Recommend a parsing library for LibPQ.jl?

I’m looking to improve the parsing code in LibPQ and expand support for more data types. PCRE2 is expensive and heavyweight, but it’s a challenge to write each parser from scratch and I don’t want to reinvent the wheel. The stdlib Dates parser is also broken for basic timestamps with time zones with optional fractional seconds so I’d like to improve performance for date parsing by writing a new one for PostgreSQL’s ISO 8601 format.

My requirements are:

  • less memory and execution time than regex
  • performs well parsing small strings one at a time (i.e. doesn’t require parsing a whole file at a time to reach good amortized performance)
  • handles escaping and quoting (like you might expect to encounter in CSV files)
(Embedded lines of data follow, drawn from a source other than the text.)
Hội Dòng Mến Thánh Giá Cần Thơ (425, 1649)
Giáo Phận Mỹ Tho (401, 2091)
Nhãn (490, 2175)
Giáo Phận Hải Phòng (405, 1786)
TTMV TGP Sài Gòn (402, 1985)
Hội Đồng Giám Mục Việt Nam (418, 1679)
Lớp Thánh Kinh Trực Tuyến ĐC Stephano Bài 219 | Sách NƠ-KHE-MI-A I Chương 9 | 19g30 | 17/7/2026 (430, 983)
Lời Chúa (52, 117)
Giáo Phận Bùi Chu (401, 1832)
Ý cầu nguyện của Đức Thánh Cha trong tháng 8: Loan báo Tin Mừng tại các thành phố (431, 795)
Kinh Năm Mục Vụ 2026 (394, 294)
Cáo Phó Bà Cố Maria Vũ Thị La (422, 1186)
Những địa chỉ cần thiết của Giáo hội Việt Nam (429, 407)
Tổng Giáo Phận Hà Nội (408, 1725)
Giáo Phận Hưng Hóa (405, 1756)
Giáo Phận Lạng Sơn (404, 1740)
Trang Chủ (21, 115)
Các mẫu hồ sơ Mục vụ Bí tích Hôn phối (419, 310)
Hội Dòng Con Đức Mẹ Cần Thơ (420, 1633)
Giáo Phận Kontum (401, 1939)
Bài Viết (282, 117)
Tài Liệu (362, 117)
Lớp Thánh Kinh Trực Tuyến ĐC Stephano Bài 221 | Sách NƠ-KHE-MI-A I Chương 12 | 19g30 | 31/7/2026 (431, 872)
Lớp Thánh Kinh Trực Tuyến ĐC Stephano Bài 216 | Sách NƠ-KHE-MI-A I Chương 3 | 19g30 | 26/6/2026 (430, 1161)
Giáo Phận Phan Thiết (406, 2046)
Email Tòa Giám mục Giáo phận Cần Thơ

My ideal features (not necessary):

  • composable (if I have a Foo parser I can use it with an Array parser to parse Arrays of Foo)
  • can parse UTF8 AbstractStrings as well as arbitrary bytes
  • can parse regions in a string (from one position to either a second position or a sentinel)
  • documented, maintained, tested

Does anyone have recommendations? I can see there are lots of parsing libraries but I’m not sure which are still active and which would be the best for my use case.

2 Likes

I’d be willing to help you use Parsers.jl; it sounds like it fits most of what you’re looking for, both requirements and ideal features. It has always been a bit hard-coded towards CSV.jl, but over the last little while, we’ve been improving the internal APIs to be more robust and less susceptible to accidental breaking. In particular, it can:

  • Take a string/byte vector, starting position and ending position and parse a requested type
  • We have internal composable “layers” like whether quotes are accounted for, stripping whitespace, checking for delimiters, etc. It wouldn’t be too hard to add additional layers that compose together not unlike a server-side middleware stack
  • Uses the Parsers.Result{T} object when calling Parsers.xparse, which returns a value if parsing succeeded, an Int16 “result code” bit field, and the # of bytes consumed from the input while parsing
  • Has a completely stand-alone implementation of Dates parsing that operates on bytes instead of characters. It has default ability to parse TimeZones as well if the TimeZones.jl package is loaded. We could probably massage the precision parsing as well since that has definitely been a pain-point w/ Dates lib support.

Anyway, happy to do a call and walk you through how the APIs work if you think it sounds like it would work. @drvi and @nickrobinson251 have been helping a lot to document and improve these “next layer down” APIs.

4 Likes